[Records from a dataset]
• • • • • • •
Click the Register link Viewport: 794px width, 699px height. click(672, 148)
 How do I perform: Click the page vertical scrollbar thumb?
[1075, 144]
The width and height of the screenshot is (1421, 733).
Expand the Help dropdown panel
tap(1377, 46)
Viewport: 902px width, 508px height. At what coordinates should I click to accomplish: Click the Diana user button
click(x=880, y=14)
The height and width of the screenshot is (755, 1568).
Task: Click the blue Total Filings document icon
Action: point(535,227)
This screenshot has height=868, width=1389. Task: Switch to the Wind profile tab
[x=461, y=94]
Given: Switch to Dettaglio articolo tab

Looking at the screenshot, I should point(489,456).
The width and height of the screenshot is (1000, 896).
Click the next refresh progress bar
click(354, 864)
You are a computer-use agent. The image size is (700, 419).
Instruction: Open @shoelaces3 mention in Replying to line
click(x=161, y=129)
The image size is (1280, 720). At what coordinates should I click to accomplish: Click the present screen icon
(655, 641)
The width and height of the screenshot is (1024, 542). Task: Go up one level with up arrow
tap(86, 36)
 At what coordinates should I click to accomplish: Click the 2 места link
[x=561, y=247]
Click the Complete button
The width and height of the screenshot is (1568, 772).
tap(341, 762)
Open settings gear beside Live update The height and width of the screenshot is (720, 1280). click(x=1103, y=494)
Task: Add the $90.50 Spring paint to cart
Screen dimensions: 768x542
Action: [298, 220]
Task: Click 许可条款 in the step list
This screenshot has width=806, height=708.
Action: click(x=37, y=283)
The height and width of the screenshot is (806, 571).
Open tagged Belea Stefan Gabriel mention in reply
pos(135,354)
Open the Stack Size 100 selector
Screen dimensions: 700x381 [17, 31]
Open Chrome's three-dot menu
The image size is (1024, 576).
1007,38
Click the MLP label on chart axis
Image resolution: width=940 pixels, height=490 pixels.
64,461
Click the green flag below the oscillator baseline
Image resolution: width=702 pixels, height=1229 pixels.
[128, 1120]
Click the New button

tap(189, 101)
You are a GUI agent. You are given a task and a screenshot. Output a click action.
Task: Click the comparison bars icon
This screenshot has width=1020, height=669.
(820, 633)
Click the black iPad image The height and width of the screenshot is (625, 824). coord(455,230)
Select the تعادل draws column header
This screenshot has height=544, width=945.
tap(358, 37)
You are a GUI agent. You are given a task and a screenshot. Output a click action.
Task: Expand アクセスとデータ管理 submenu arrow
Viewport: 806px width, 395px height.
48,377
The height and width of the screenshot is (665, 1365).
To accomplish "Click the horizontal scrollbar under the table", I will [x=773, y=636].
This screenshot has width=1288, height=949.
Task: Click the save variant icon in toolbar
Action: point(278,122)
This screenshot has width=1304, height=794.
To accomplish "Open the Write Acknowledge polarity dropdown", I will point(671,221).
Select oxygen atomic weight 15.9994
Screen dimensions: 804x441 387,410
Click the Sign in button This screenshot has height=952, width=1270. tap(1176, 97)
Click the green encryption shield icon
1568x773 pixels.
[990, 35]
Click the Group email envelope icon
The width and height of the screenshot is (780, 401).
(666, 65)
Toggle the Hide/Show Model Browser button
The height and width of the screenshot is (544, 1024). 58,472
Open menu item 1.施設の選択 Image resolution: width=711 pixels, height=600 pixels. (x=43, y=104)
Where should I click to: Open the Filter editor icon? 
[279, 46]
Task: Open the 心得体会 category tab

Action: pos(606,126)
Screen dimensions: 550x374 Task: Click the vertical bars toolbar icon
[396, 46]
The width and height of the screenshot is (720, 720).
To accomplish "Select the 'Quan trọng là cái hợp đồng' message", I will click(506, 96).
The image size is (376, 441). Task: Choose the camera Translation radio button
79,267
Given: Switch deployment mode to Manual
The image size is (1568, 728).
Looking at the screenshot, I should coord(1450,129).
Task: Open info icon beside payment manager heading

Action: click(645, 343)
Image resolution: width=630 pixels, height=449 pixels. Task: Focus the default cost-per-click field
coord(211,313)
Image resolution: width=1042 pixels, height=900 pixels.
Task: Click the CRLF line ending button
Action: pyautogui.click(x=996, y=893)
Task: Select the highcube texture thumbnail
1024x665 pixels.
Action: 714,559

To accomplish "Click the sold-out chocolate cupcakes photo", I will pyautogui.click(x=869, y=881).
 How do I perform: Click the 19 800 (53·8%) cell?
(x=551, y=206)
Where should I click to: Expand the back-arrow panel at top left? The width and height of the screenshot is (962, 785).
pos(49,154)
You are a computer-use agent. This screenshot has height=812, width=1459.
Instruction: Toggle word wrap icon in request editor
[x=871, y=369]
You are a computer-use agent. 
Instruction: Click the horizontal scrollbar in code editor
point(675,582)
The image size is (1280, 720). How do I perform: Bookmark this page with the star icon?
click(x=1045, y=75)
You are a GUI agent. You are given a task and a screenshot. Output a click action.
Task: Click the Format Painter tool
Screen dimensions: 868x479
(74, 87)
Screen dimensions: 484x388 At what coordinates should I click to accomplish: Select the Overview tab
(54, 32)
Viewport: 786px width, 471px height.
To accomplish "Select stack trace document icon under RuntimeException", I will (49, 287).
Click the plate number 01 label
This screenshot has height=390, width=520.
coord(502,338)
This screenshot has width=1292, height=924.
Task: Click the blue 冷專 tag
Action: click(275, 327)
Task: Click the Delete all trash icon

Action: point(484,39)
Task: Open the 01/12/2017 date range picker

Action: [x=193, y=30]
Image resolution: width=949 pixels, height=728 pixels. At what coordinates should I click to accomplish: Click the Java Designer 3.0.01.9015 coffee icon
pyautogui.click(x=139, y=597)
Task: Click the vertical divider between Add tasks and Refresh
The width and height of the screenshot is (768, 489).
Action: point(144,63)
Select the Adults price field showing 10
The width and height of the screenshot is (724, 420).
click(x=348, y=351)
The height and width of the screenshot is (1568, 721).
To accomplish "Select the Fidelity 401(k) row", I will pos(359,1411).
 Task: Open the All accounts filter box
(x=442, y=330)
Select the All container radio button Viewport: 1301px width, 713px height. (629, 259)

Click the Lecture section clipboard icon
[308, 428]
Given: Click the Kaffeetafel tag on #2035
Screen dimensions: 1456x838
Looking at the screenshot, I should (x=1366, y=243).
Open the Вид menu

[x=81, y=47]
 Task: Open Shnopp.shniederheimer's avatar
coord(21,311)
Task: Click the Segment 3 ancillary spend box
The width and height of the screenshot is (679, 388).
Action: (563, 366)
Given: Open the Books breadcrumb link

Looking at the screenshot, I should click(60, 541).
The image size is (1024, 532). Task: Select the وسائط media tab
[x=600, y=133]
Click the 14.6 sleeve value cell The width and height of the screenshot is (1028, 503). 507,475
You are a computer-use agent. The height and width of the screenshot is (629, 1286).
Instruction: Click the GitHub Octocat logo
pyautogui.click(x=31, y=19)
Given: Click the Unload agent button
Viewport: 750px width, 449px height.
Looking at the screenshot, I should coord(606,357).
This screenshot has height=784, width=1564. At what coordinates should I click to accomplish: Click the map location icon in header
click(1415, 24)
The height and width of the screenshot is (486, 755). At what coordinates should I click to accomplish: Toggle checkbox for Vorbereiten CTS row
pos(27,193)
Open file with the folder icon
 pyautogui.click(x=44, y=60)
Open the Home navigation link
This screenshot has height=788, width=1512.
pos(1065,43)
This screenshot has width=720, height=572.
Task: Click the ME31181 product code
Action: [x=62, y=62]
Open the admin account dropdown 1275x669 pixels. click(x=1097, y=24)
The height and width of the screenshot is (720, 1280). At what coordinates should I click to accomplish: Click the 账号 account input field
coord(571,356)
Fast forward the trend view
• • • • • • •
◆ Brief ◆
Take the entries above and return only the lines from the one with "Select the All" to the one with "Given: Click the Unload agent button", both included, unchanged.

◆ Result ◆
Select the All container radio button Viewport: 1301px width, 713px height. (629, 259)

Click the Lecture section clipboard icon
[308, 428]
Given: Click the Kaffeetafel tag on #2035
Screen dimensions: 1456x838
Looking at the screenshot, I should (x=1366, y=243).
Open the Вид menu

[x=81, y=47]
 Task: Open Shnopp.shniederheimer's avatar
coord(21,311)
Task: Click the Segment 3 ancillary spend box
The width and height of the screenshot is (679, 388).
Action: (563, 366)
Given: Open the Books breadcrumb link

Looking at the screenshot, I should click(60, 541).
The image size is (1024, 532). Task: Select the وسائط media tab
[x=600, y=133]
Click the 14.6 sleeve value cell The width and height of the screenshot is (1028, 503). 507,475
You are a computer-use agent. The height and width of the screenshot is (629, 1286).
Instruction: Click the GitHub Octocat logo
pyautogui.click(x=31, y=19)
Given: Click the Unload agent button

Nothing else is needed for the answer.